● **STUDY MATERIAL**

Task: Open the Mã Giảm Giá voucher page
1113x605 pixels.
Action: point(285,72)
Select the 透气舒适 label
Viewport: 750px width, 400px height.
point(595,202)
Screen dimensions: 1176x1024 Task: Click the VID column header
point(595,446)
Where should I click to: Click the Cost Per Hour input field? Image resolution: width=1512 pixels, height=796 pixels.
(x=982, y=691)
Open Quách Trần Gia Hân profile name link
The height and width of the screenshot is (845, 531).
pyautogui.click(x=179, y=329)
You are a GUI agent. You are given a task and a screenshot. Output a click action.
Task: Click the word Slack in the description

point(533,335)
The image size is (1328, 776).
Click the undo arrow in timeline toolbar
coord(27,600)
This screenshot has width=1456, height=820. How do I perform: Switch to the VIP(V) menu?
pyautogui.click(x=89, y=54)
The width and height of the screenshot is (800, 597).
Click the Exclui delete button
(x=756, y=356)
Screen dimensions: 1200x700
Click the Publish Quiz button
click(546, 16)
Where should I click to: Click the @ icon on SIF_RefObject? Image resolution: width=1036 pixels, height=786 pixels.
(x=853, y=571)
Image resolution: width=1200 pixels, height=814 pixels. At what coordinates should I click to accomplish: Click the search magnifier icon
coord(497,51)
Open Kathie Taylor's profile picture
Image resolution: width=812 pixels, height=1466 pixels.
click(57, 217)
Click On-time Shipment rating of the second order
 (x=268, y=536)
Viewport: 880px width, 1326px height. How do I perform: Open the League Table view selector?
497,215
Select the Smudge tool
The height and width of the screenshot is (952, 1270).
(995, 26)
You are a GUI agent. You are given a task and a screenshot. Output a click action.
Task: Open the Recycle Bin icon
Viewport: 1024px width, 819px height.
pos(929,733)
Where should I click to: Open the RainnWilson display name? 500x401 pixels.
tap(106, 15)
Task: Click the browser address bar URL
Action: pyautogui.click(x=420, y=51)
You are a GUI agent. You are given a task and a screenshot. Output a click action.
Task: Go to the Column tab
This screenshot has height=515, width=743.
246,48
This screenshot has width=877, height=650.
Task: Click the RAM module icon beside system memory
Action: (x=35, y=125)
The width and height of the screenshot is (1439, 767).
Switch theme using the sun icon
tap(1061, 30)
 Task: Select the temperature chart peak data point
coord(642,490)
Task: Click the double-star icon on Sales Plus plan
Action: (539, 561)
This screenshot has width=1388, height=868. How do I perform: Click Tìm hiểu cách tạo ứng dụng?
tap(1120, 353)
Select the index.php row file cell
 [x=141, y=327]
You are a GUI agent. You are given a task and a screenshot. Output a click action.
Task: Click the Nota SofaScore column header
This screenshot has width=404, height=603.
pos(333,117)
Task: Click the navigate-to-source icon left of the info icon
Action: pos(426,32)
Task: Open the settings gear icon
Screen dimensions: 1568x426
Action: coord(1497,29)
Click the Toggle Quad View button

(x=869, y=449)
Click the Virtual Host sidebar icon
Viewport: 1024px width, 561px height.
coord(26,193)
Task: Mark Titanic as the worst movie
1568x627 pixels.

● **BRIEF**
Every line above with the word "profile" belongs in the answer, copied as written.

● **SOLUTION TO THE PROBLEM**
Open Quách Trần Gia Hân profile name link
Open Kathie Taylor's profile picture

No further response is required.